# Expressing area of a parallelogram as sum of areas of two rectangles using determinant

Say A= $\begin{bmatrix} x_{1} \\ y_{1} \\ \end{bmatrix}$ and $B=\begin{bmatrix} x_{2} \\ y_{2} \\ \end{bmatrix}$ are two perpendicular vectors with unit length.
I've been trying to understand how the expression $\color{red}{x_1y_2}-\color{grey}{x_2y_1}$ gives the area of the parallelogram formed by these vectors. I've started with perpendicular unit vectors for simplicity.

Ofcourse area of the blue square doesn't change under rotation, but I'm wondering if it's possible to see why the continuously changing areas of red and black squares add up to the area of blue square ?

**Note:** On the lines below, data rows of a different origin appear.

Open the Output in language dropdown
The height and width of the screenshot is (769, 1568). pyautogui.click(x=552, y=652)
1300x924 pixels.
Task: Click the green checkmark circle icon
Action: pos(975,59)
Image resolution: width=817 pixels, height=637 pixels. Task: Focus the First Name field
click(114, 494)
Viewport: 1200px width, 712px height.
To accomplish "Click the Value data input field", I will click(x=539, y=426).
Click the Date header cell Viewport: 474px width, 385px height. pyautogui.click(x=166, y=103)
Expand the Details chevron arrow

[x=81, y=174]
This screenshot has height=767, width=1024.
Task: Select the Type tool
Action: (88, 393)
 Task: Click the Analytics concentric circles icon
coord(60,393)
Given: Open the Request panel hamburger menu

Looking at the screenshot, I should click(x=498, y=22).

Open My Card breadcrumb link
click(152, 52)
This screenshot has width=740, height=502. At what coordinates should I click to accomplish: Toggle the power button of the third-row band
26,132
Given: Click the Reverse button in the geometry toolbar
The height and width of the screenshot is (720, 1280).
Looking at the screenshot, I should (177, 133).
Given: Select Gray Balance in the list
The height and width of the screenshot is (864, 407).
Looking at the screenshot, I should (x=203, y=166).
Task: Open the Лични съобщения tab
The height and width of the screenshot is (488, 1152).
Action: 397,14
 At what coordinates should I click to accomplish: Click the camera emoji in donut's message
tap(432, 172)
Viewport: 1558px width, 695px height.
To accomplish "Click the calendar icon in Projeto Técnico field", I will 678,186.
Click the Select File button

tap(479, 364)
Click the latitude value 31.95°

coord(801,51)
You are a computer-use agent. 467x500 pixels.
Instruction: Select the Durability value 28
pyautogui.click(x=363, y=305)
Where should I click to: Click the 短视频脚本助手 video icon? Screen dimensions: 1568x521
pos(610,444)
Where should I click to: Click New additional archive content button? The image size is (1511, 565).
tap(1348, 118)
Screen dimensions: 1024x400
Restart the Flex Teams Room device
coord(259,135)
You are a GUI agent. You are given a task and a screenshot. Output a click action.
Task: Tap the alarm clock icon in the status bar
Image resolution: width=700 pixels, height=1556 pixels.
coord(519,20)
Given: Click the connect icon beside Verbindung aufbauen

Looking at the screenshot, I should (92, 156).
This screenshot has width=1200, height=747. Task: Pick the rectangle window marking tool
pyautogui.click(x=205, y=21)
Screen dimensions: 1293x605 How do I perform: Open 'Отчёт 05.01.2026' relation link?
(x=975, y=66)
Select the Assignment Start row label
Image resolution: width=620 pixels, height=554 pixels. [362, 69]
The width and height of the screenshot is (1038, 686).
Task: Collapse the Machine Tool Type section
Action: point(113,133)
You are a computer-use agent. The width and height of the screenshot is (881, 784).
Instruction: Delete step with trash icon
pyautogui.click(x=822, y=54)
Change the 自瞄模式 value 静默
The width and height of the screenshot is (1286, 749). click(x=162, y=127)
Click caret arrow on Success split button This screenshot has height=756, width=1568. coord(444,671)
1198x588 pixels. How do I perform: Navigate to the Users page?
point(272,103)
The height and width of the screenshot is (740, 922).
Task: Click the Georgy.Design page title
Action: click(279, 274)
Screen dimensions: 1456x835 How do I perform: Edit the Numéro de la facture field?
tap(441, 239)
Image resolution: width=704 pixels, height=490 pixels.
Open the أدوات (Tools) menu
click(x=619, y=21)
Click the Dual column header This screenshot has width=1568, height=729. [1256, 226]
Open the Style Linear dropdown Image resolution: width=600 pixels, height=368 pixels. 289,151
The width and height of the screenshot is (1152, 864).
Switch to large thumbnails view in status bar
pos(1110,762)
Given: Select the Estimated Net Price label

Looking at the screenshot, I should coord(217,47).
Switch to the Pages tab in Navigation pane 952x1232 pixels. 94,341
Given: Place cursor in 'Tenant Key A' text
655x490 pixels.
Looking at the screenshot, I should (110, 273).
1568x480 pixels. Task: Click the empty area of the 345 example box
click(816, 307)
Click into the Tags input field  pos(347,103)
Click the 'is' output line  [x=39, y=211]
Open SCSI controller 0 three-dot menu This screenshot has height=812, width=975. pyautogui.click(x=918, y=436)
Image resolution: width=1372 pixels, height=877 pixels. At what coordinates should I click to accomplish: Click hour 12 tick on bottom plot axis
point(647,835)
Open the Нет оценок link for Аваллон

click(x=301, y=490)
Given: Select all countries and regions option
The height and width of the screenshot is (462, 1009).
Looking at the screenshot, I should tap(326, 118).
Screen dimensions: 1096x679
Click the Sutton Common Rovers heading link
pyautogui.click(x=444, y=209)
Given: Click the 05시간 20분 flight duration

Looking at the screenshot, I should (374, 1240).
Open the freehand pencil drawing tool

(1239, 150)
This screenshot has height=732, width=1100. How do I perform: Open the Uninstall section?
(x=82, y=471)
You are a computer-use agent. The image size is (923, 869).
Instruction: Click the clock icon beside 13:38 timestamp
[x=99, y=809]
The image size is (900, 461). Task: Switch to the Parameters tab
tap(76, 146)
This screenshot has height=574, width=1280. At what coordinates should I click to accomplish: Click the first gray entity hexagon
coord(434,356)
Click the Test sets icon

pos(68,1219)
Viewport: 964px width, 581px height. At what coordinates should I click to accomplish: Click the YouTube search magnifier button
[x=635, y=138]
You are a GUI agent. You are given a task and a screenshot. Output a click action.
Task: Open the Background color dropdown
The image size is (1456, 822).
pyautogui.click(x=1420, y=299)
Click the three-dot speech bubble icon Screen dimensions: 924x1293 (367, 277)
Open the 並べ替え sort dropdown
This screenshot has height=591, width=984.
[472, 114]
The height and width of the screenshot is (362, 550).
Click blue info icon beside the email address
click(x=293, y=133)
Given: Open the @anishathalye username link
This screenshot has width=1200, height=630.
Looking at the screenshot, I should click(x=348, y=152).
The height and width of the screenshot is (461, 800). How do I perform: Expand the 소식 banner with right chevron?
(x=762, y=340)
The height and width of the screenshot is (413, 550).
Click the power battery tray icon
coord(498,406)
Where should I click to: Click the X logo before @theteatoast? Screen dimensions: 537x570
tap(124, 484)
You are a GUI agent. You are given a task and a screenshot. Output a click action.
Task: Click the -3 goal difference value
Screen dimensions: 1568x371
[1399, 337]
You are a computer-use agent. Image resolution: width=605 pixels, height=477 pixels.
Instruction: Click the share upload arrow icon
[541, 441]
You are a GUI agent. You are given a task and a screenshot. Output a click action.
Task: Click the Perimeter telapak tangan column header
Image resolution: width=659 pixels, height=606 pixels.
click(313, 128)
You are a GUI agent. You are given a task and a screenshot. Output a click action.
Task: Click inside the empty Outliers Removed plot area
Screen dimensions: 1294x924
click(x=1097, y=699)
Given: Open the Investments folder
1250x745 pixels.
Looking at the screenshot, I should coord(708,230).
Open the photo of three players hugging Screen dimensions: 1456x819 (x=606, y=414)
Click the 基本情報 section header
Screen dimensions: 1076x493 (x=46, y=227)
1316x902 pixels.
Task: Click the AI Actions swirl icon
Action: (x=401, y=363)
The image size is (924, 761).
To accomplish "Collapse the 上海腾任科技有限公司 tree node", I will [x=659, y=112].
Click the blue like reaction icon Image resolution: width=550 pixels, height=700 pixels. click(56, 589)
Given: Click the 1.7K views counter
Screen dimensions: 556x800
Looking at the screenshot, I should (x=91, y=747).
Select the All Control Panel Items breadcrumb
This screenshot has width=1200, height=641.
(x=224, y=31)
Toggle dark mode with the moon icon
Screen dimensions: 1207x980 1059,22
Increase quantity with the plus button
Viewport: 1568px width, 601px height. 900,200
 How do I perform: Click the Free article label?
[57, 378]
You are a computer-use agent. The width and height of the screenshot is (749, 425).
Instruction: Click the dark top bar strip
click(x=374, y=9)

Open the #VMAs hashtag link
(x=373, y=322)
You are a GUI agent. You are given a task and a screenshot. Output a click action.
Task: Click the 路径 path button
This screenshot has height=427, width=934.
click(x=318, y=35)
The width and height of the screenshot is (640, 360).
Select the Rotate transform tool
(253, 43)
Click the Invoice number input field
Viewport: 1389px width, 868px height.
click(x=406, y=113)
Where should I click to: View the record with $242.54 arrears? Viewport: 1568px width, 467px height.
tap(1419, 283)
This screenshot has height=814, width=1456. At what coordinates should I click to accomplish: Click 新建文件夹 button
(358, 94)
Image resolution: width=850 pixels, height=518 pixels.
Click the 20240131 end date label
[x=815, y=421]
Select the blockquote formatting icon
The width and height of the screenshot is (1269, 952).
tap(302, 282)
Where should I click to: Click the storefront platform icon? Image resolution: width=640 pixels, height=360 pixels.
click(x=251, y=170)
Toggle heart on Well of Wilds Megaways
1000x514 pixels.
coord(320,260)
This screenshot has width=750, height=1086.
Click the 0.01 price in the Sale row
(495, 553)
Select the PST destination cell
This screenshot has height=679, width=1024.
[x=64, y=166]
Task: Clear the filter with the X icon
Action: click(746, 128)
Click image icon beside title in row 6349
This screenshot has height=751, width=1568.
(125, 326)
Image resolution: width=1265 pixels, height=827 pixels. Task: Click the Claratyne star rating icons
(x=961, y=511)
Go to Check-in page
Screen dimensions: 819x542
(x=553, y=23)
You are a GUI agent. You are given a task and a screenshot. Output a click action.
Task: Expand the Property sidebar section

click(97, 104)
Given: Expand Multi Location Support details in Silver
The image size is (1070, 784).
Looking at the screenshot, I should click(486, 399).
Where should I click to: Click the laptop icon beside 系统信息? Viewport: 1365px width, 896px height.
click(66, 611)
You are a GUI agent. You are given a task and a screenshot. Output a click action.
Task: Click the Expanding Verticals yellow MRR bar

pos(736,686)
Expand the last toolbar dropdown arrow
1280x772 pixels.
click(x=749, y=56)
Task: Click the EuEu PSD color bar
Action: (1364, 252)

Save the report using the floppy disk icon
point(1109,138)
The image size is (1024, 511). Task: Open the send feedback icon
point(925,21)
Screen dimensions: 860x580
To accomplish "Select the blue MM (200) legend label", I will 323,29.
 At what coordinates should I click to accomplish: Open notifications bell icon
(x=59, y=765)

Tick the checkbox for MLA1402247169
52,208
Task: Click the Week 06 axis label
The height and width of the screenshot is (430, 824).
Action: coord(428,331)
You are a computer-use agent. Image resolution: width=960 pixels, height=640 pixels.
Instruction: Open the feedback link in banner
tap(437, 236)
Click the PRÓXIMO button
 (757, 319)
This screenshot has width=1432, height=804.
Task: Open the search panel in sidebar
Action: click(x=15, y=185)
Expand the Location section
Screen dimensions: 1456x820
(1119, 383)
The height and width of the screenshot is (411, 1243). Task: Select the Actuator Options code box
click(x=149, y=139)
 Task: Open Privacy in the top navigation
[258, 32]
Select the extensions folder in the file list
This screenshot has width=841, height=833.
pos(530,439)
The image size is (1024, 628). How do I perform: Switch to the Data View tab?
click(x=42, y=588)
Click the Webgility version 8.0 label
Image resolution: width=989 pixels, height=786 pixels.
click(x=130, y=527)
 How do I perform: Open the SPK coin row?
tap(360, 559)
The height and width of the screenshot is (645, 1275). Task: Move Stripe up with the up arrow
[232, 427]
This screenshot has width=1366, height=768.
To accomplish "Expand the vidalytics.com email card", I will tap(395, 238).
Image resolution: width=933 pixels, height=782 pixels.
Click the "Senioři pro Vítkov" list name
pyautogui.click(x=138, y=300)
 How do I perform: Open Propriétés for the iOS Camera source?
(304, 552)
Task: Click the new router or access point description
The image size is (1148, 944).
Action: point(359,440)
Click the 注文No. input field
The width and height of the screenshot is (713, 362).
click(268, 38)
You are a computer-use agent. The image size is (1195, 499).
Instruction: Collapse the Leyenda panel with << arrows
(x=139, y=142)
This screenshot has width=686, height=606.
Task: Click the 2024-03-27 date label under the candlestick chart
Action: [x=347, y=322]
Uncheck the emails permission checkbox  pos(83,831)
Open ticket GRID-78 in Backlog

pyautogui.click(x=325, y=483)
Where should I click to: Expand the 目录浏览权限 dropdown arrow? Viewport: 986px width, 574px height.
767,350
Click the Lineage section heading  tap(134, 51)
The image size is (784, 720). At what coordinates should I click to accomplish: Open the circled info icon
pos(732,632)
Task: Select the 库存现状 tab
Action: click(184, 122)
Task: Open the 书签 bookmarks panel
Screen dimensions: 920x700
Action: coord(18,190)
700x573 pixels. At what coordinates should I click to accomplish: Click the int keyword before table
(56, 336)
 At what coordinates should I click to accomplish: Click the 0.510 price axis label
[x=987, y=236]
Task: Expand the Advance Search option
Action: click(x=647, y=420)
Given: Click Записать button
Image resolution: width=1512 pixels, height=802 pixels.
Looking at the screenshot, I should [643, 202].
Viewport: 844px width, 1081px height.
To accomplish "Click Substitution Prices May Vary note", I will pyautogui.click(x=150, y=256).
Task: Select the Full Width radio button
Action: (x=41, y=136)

By looking at the $x$-axis, in your diagram it can be clearly seen that the width of the red and black squares are defined by the $x$- coordinate of the $\pmb{A}$ vector and the $\pmb{B}$ vector, respectively.

Thus, the side length of the red square is $\cos(a)$.

Similarly, the side length of the black square is $\cos(180-a-90) = \cos(90-a) = \sin(a)$.

Thus, the area of the red square is $\cos^2 a$ and the area of the black square is $\sin^2 a$.

Using the identity $\cos^2a + \sin^2a =1$,

it follows that the sum of the red square and the black square is unity.

• Brilliant! As the angle $a$ increases, $\cos a$ decreases and $\sin a$ increases keeping the sum $\cos^2a + \sin^2a$ constant. I'll see if I can figure something like this for perpendicular non unit vectors. Thank you :) – rsadhvika Jul 12 '18 at 9:53

$x_2=-y_1$ and $y_2=x_1$ so that $x_1y_2-x_2y_1=x_1^2+y_1^2=x_2^2+y_2^2=x_1^2+x_2^2=y_1^2+y_2^2$, the constant area.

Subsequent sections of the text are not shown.